Applying these operations to the example:
- People who enjoy Apples or Cherries (an any operation) would match Bob and Joe.
- People who enjoy Apples and Peaches (an all operation) would match Bob.
- People who do not enjoy Peaches or Apples (a not any operation) would match Sue.
- People who do not enjoy Grapes and Cherries (a not all operation) would match Bob and Sue.
Download a release from the releases page for your architecture.
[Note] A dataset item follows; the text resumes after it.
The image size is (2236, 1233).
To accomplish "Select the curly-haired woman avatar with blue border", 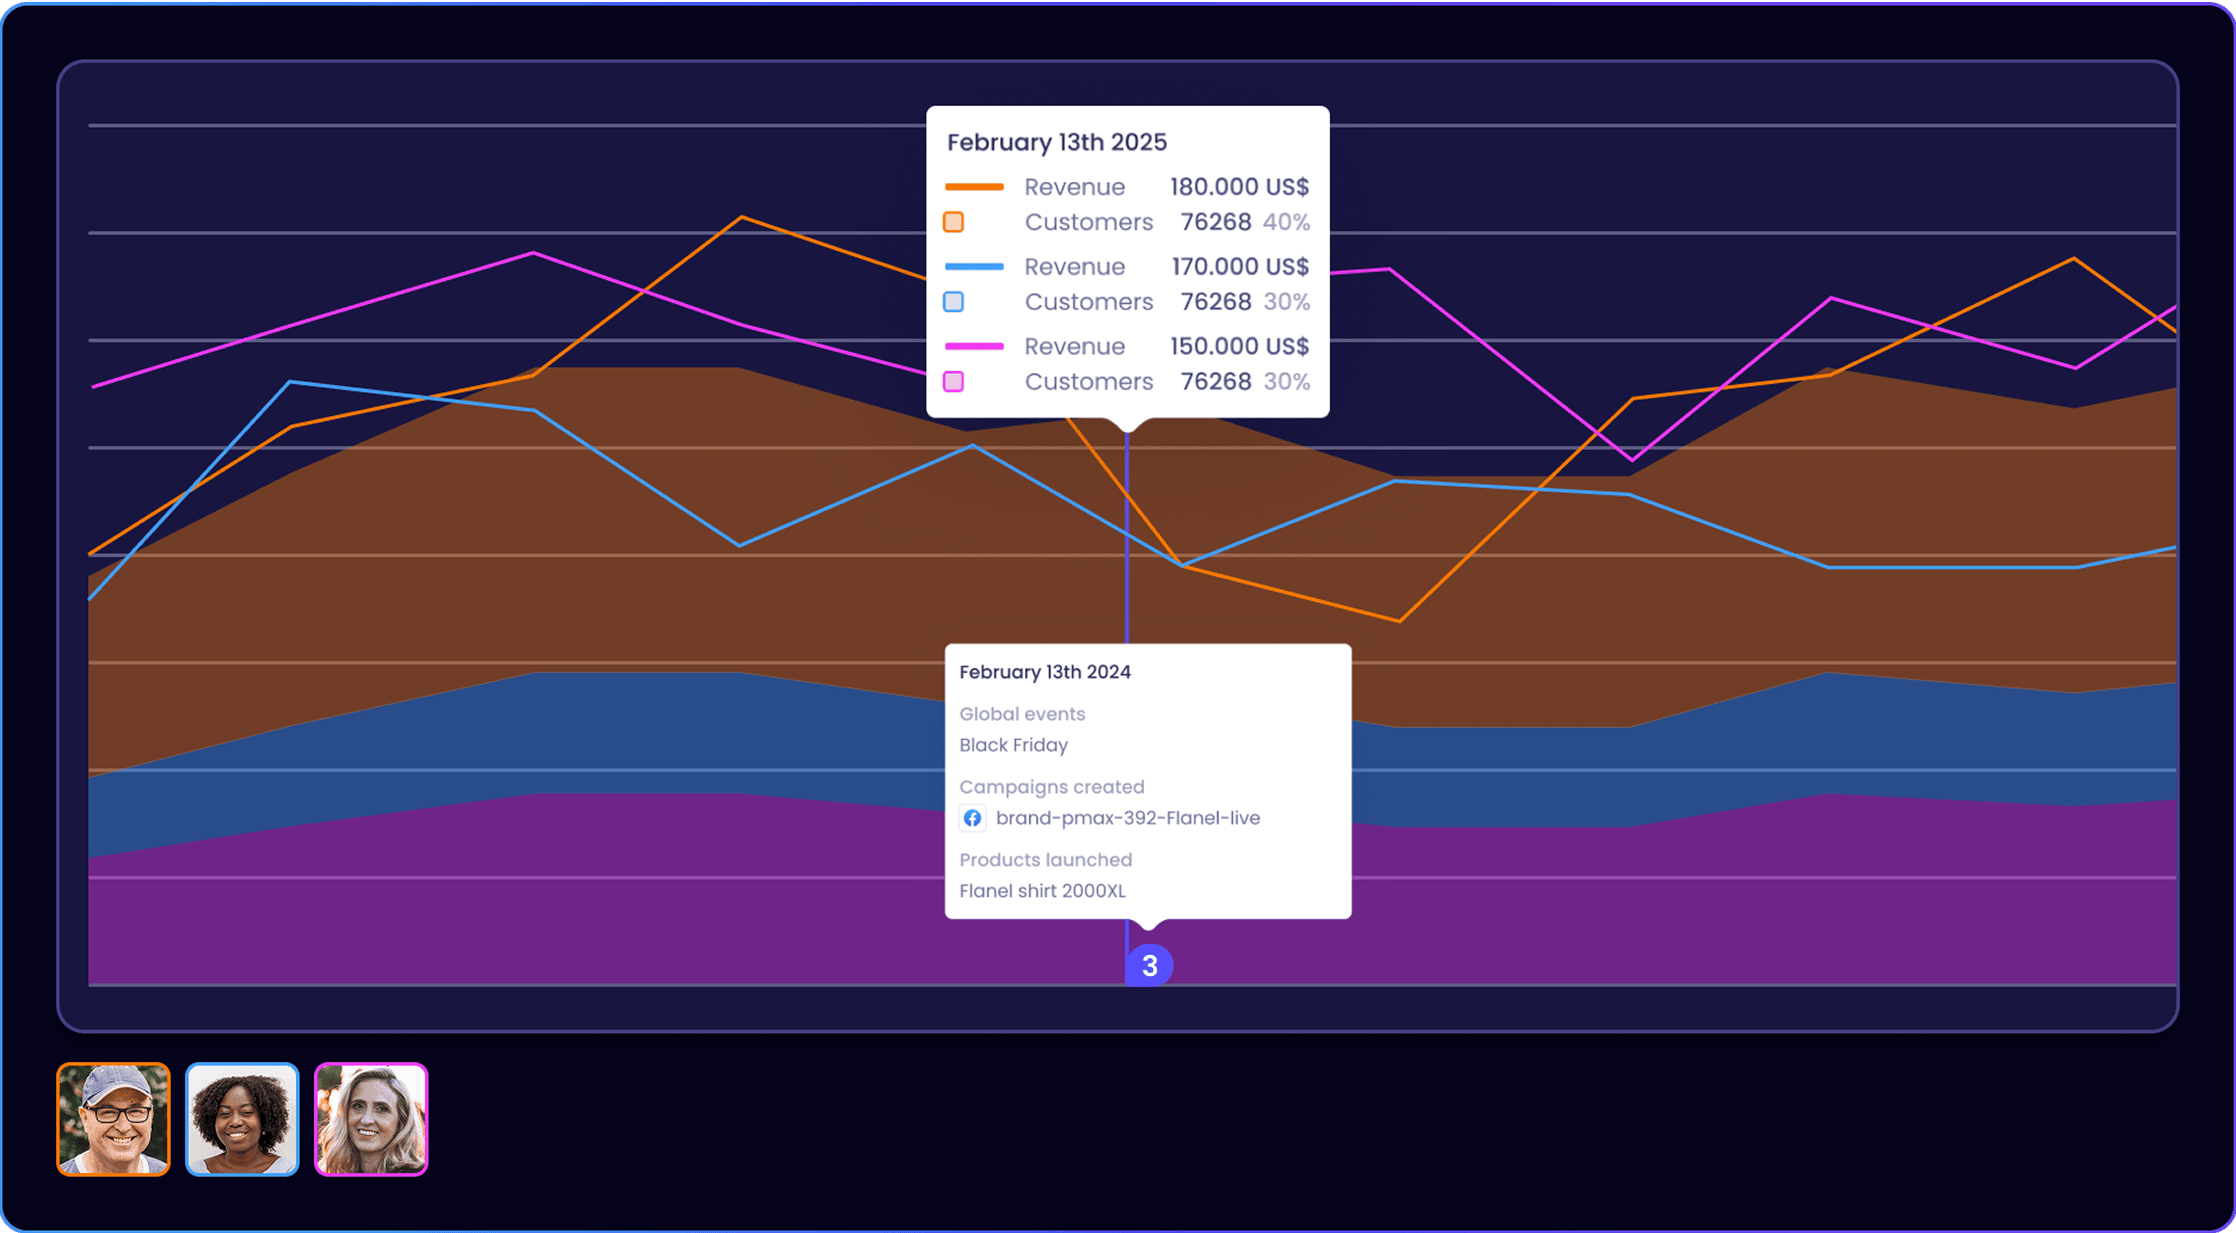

Clone the repository and run the following to install bitindex
in your $GOPATH/bin
directory.
$ make install build
To build an index, the input stream must be in one of the supported formats. For this example, we will use a CSV format and assuming the fruit and people have the following IDs.
ID | Fruit |
---|---|
1 | Apples |
2 | Cherries |
3 | Peaches |
4 | Grapes |
ID | Person |
---|---|
100 | Bob |
101 | Sue |
102 | Joe |
An index requires use of unsigned 32-bit integers, so we can use the IDs to encoded the labels.
$ cat << EOF > fruit.csv
person,fruit
100,1
100,3
101,4
102,4
102,2
102,3
EOF
To build the index, use the build
command. Since we included a CSV header, we add the flag to denote that. The index is written to stdout by default, but we included the --output
option to specify a filename.
$ bitindex build --format=csv --csv-header --output=fruit.bitx fruit.csv
This will output the following
Build time: 22.684µs
Statistics
* Domain size: 4
* Table size: 3
* Sparsity: 0
The domain size is equal to the number of fruit and the table size is the number of people.
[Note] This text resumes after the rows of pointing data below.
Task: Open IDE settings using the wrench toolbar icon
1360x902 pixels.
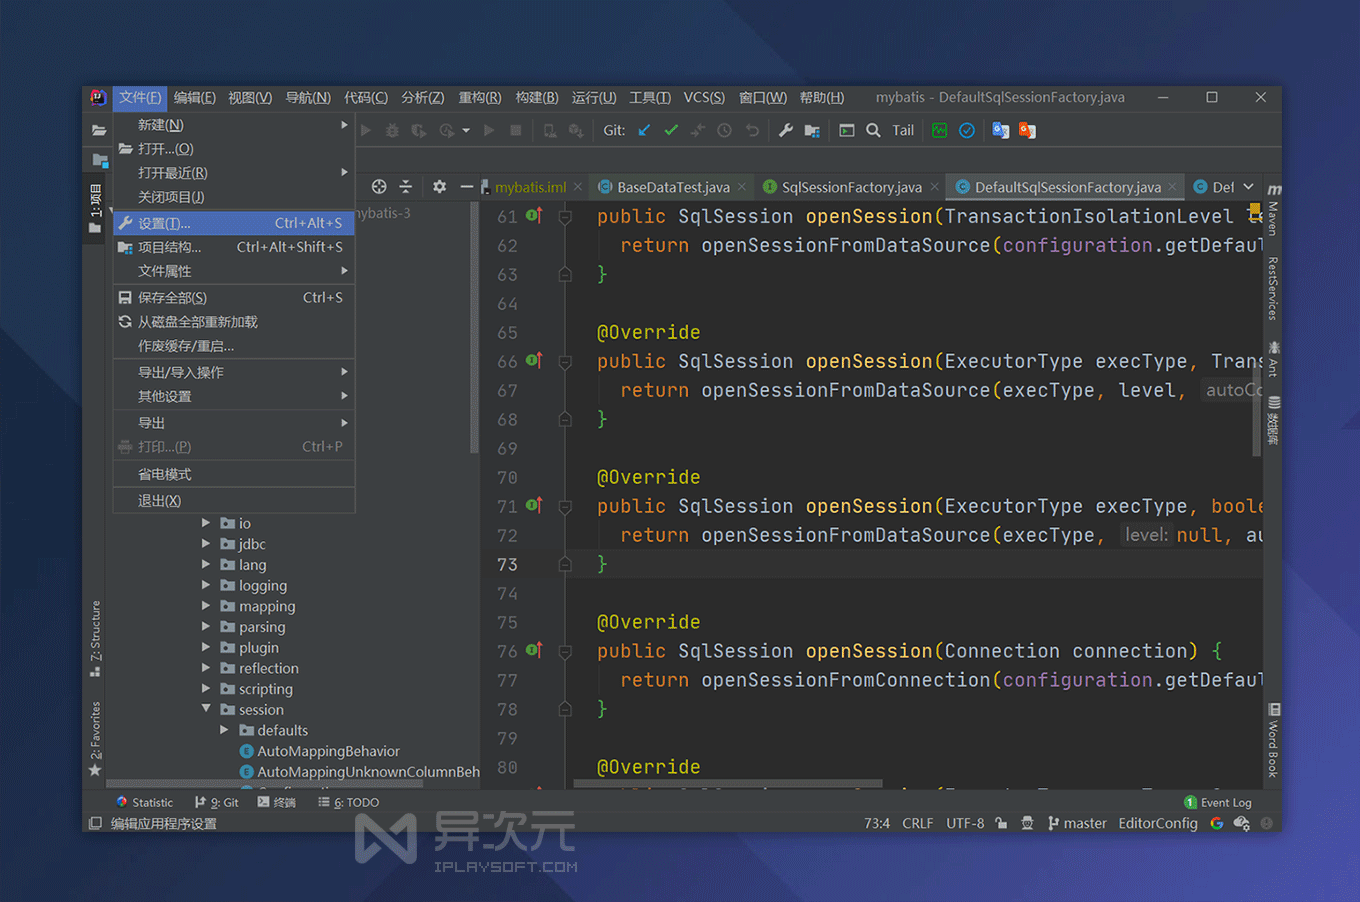Action: 787,130
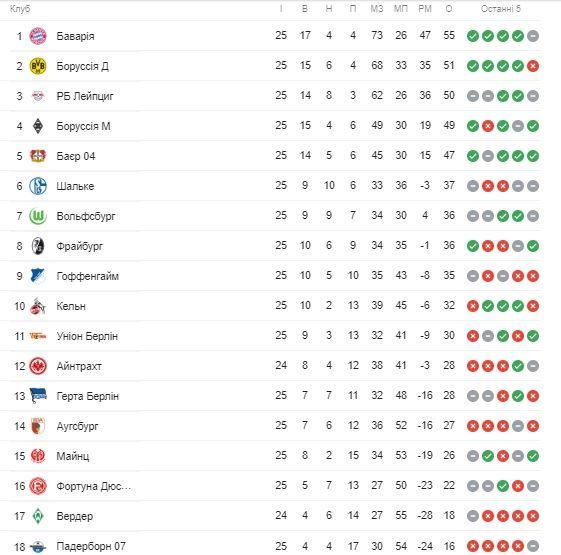Screen dimensions: 561x555
Task: Click Баварія's grey draw result indicator
Action: 533,36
As noted above, the four operations that are supported are any
, all
, nany
, and nall
. Any or all of these flags can be passed with a comma-separated list of fruit IDs. Below query the index for the questions asked above.
Apples or Cherries
$ bitindex query --any=1,2 fruit.bitx
100
102
Apples and Peaches
$ bitindex query --all=1,3 fruit.bitx
100
Not (Peaches or Apples)
$ bitindex query --nany=3,1 fruit.bitx
101
Not (Grapes and Cherries)
$ bitindex query --nall=4,2 fruit.bitx
100
101
To use the index in a real environment, the bitindex server would be started and RPC requests could be use to query the index.
Start the server by using the serve
command.
$ bitindex serve fruit.bitx
Listening on 127.0.0.0:7000...
Domain
curl 127.0.0.1:7000/domain
{
"complement": false,
"items": [1, 2, 3, 4]
}
Keys
curl 127.0.0.1:7000/keys
{
"complement": false,
"item": [100, 101, 102]
}
Query
curl -X POST 127.0.0.0:7000/query -d '{"any": [1, 2]}'
{
"complement": false,
"items": [100, 102]
}
Currently, the only supported format is CSV.
The Dockerfile defaults to running the HTTP service. The volume is required if the image is used as is.
docker run -v /path/to/data.bitx:/data.bitx -p 7000:7000 -d dbhi/bitindex
An alternate method would be to extend the image and copy the index into the image itself.